The results of the scientific method can be seen throughout our society, so we have vast amounts of evidence to support its efficacy. While many people may take the pronouncements of science on faith, there is no need to do so, as there is with religion. You actually can do the research and test the claims yourself. Those people that understand the methods of science know why they accept the answers that we get through science. They also know why those answers are subject to change. They also know there are some questions that may never be answered.

Science is all about accumulating and building upon knowledge. No theory is ever completely proven or ever finished. They're all subject to change pending new information. Some people have a hard time with that concept.
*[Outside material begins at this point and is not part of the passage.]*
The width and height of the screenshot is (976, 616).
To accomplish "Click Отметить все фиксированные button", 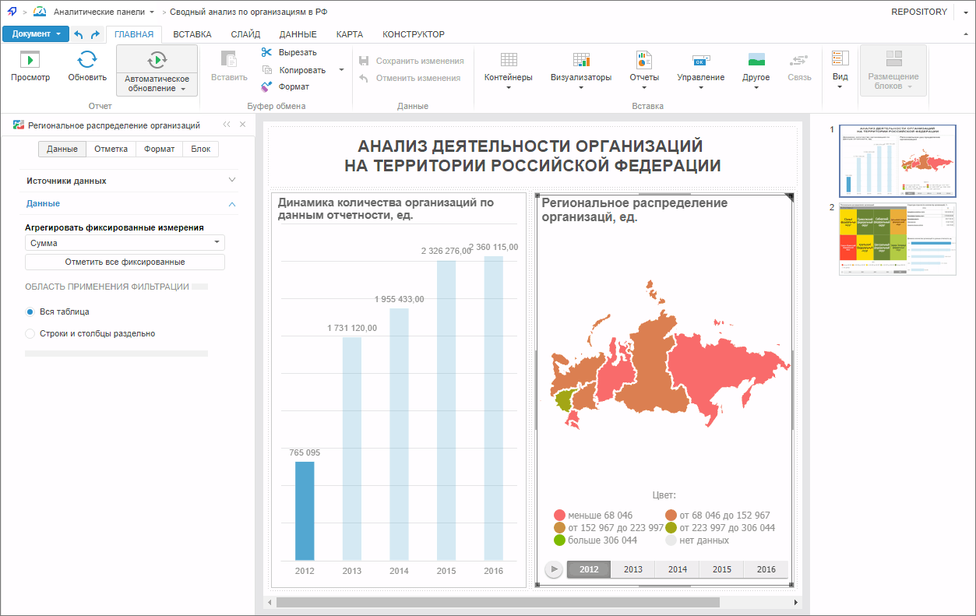I will pos(125,262).
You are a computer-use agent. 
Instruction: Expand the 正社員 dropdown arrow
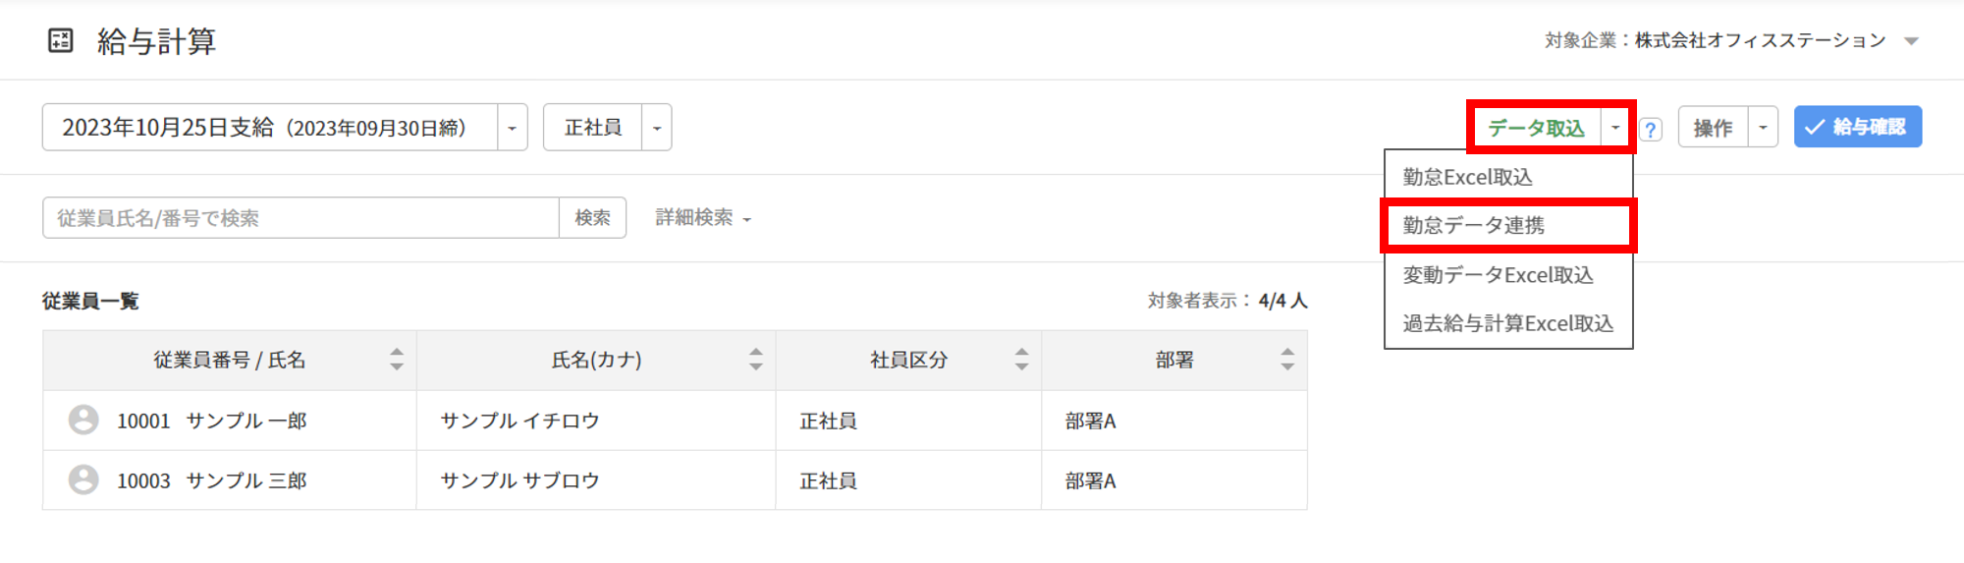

Some people seem to have more of a need to have a simple explanation for everything, and what could be more simple than "God did it"?

Re:Obvious? (1)

Bigos (857389) | more than 3 years ago | (#35746414)

The deeper we explore the narrower our field gets, and more we have to rely on people from other fields giving us necessary information, hoping that nothing important was lost in the process.

Not this shit again... (0)

Anonymous Coward | more than 3 years ago | (#35746044)

n/t

Re:Not this shit again... (2)

kvvbassboy (2010962) | more than 3 years ago | (#35746420)

Mod this up. Religion - Science comparisons and debates suck. Every person is just too unique in his beliefs to reach an objective conclusion to this argument. And yes, it's a completely pointless, highly opinionated discussion.

No. (0)

Anonymous Coward | more than 3 years ago | (#35746054)

1) We're far from done with quantum mechanics; of course no one can understand it at the present moment.
2) They're called theories. We don't know many things for sure. It's not belief and it's not reasoning because no one is absolutely certain that they're correct.

Science does require faith (5, Insightful)

ab8ten (551673) | more than 3 years ago | (#35746062)

But it also requires doubt.

That's what makes it special.

Re:Science does require faith (3, Insightful)

adeft (1805910) | more than 3 years ago | (#35746220)

Well put. If scientists are wrong, they can start over. If religious folks are wrong, their whole belief structure is out the window.

Re:Science does require faith (2)

Reilaos (1544173) | more than 3 years ago | (#35746324)

So Thomas could have been a remarkable scientist, then!

Re:Science does require faith (1)

Bigos (857389) | more than 3 years ago | (#35746332)

If you think religion doesn't require doubt you know little about religion. There are hundreds of religions out there, can you tell that you have checked them all?

Re:Science does require faith (1)

wiggys (621350) | more than 3 years ago | (#35746340)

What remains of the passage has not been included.